Si è inaugurato a Roma, il 19 Maggio 2023, un congresso  sull’Humanae vitae organizzato dalla cattedra internazionale di bioetica Jérôme Lejeune.

Si tratta dell’enciclica di Paolo VI che negli anni Settanta fece scalpore perché esprimeva la posizione cattolica sulla contraccezione.

L’invenzione della pillola di Pincus rivoluzionò lo statuto sociale della donna e la vita della coppia.

Non fu necessariamente un reale progresso, sia per gli affetti che per gli effetti (collaterali) sulla salute.

Il patriarca di Venezia Albino Luciani, che successe proprio a papa Montini con il nome di Giovanni Paolo I, chiese al suo predecessore se ci fosse stata qualche deroga alla regola nella casistica della vita reale delle coppie.

L’approccio dell’ enciclica fu infatti considerato da alcuni troppo rigorista, riducendo la contraccezione a male assoluto.

Il cardinale Pietro Palazzini, illustre teologo morale, durante gli anni Novanta aprì il dibattito sulla cosiddetta “pillola bosniaca”, cioè la possibilità per le donne dei Balcani di difendersi dalle conseguenze degli stupri di guerra.

La contraccezione quindi non poteva essere vista né in modo univoco, né in modo equivoco.

Il principio del “doppio effetto”, per esempio, rendeva moralmente lecito l’uso della  pillola per scopo terapeutico nella regolazione delle disfunzioni mestruali.

Grazie a questo dibattito, tuttavia, la morale cristiana sviluppò la ricerca sulla lettura dell’ovulazione della donna in modo naturale.

I coniugi e ricercatori australiani Billings individuarono un metodo semplice che, sulla base della viscosità del muco cervicale, permetteva di calcolare con precisione i pochi giorni fecondi del ciclo ovulatorio.

La sua efficacia, riconosciuta dall’Organizzazione Mondiale della Sanità persino superiore ai mezzi contraccettivi meccanici, facilitava viceversa il concepimento per le coppie in cerca di fecondità.

Il principio assiologico dell’Humanae Vitae era l’inseparabilità dell’atto procreativo da quello fecondativo nell’unione sessuale dei coniugi.

Il presidente dell’Accademia pontificia per la vita, monsignor Vincenzo Paglia, ha recentemente dichiarato che “Il riconoscimento del legame inseparabile tra amore coniugale e procreazione in Humanae vitae non significa che ogni relazione coniugale debba necessariamente essere feconda”.
Paolo VI riconosce che la procreazione deve essere responsabile e designa i metodi naturali come il mezzo per realizzare questa responsabilità”.

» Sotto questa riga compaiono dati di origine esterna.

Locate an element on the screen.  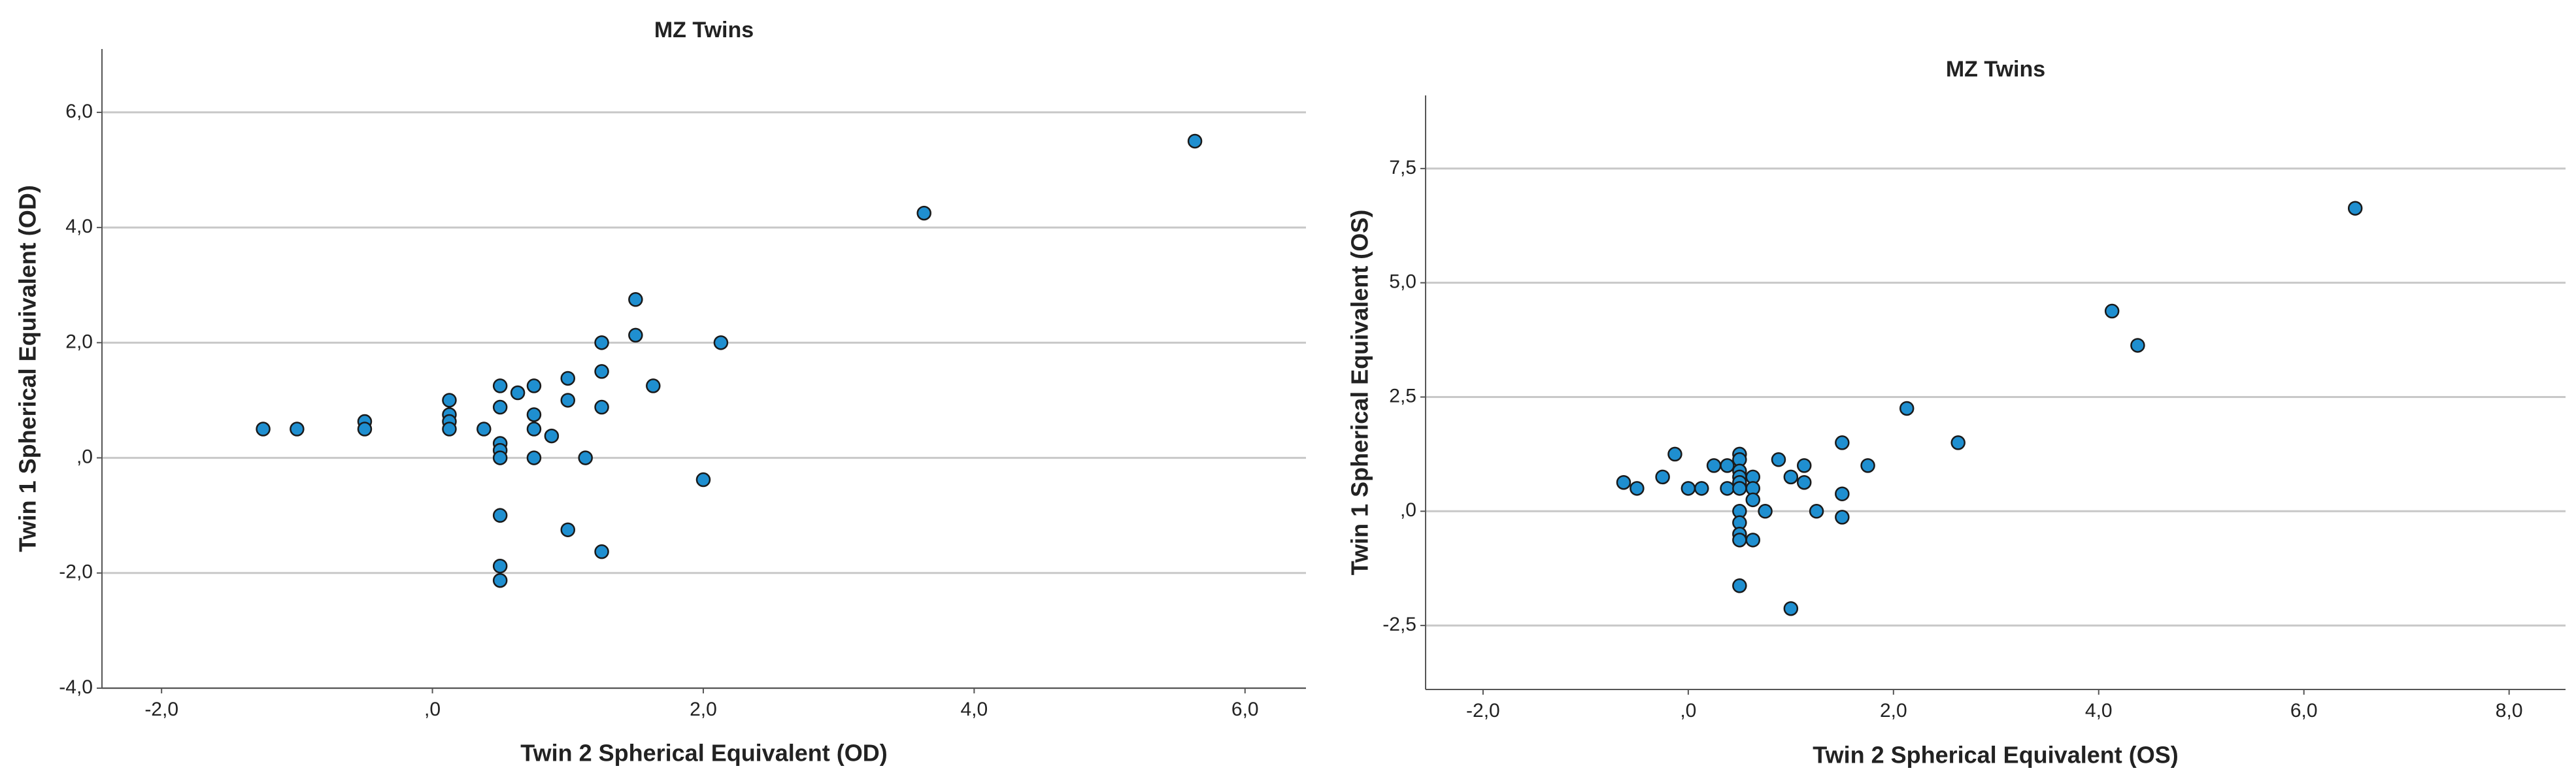
y-tick-label: 6,0 is located at coordinates (79, 112).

Diversamente, nel progetto di Dio sull’uomo, non si spiegherebbero i maggiori giorni di sterilità naturale delle donna, rispetto a quelli di fecondità.

L’attesa, la disciplina, il rispetto dell’altro, la paternità responsabile, sono l’esercizio di una libertà autentica e di un’intesa matura e progettuale con il partner.

Il mainstream mediatico dell’epoca postsessantottina non rese un servizio onesto e costruttivo alla presentazione del documento magisteriale di Paolo VI, liquidato a camera da letto da sagrestia.

L’Humanae Vitae, invece, presenta ancora tutta la sua attualità perché già ribadiva una sana antropologia duale (anima e corpo) che può aprire oggi orizzonti di riflessione validi per il transumanesimo e la teoria del gender.

Il piacere venereo e la riproduzione umana, infatti, devono essere sempre aderenti alla dignità della vita nascente, al rispetto del materiale biologico umano e al linguaggio dell’amore nella relazione.

Anche il Magistero successivo ha ribadito che i figli sono un dono, non un dovuto a tutti i costi.

La sessualità, infine, non è il risultato di una scelta personale, di autodeterminazione psicologica o di accondiscendenza culturale.

La vera sfida odierna è il rispetto della natura e questo è impossibile senza un’ecologia sull’uomo che parta dal suo modo di amare e di relazionarsi intimamente.